Admissions Staff Member Gives Gift of Life Before Holidays
As a Rockhurst University sophomore in 2012, Luke Beckett, ’15, didn’t think much about giving his cheek a quick swab as part of an on-campus bone marrow registry drive sponsored by international organization DKMS and organized by an alumnus, John Murry, ’55, in the Massman Gallery.
It took less than 5 minutes — including the paperwork — and Beckett, who also donated blood at campus drives when he could, thought putting his name in the registry was the least he could do. According to DKMS, the global organization that organizes bone marrow drives to help find matches for those needing bone marrow transplants, less than 1 percent of those who join the registry are actually matched.
That might be why when Beckett got the voicemail, five years later, telling him he was a match, it came a surprise. A lot had changed. Beckett had graduated and was working as an admission counselor at his alma mater. He had married, and just weeks prior he and his wife had welcomed a son into the family.
“My eyes got bug-eyed when I listened to that voicemail,” he said. “It was really easy to get swabbed, but I hadn’t thought about it that much since then, so it felt really out of the blue.”
But Beckett said being surprised and having doubts are two very different things.
“I was really passionate about doing it,” he said. “They only give you so much information about your match — age, gender and diagnosis.”
The patient was a young boy. Thinking about his own son, that hit home. Beckett's wife, too, had battled Hodgkin lymphoma in high school.
“I was kind of overwhelmed emotionally, to be honest,” he said. “The thought of my son getting a diagnosis like that, or my wife needing a donor, there was no question I wanted to do it.”
Beckett was one of three potential donors for the patient, so he traveled in November for further screening that took into account family history, blood work, and more. At the end of the screening process, Beckett emerged as the best candidate for the donation, and returned to his site the week before Christmas to make his donation, a surgical extraction of bone marrow through his hip bone.
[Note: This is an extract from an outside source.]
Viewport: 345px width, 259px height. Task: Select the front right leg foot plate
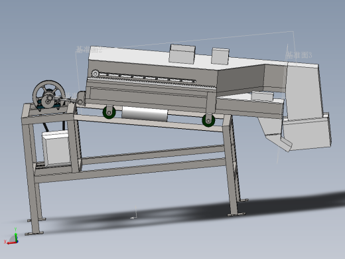click(x=236, y=214)
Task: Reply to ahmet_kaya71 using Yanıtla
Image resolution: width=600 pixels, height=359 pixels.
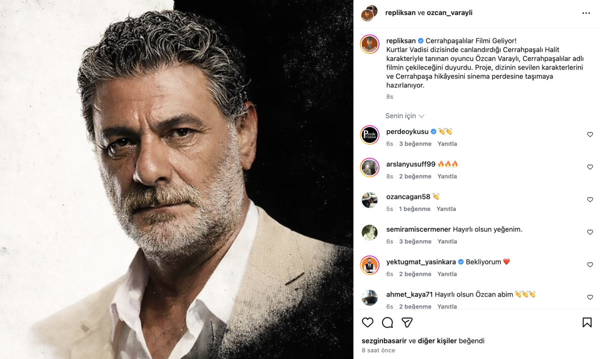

He became the second student from that 2012 drive to be matched and donate, after Dustin Schroeder in 2014.
Privacy laws dictate that Beckett doesn’t know who his marrow donation recipient is. But if both sides agree, he said he looks forward to a meeting in the future. And he said he encouraged anyone who wants to help to take the time to join the registry either at a donor drive or by registering online at the DKMS website.
“It’s so easy to do, but it’s something that could literally save somebody’s life,” he said.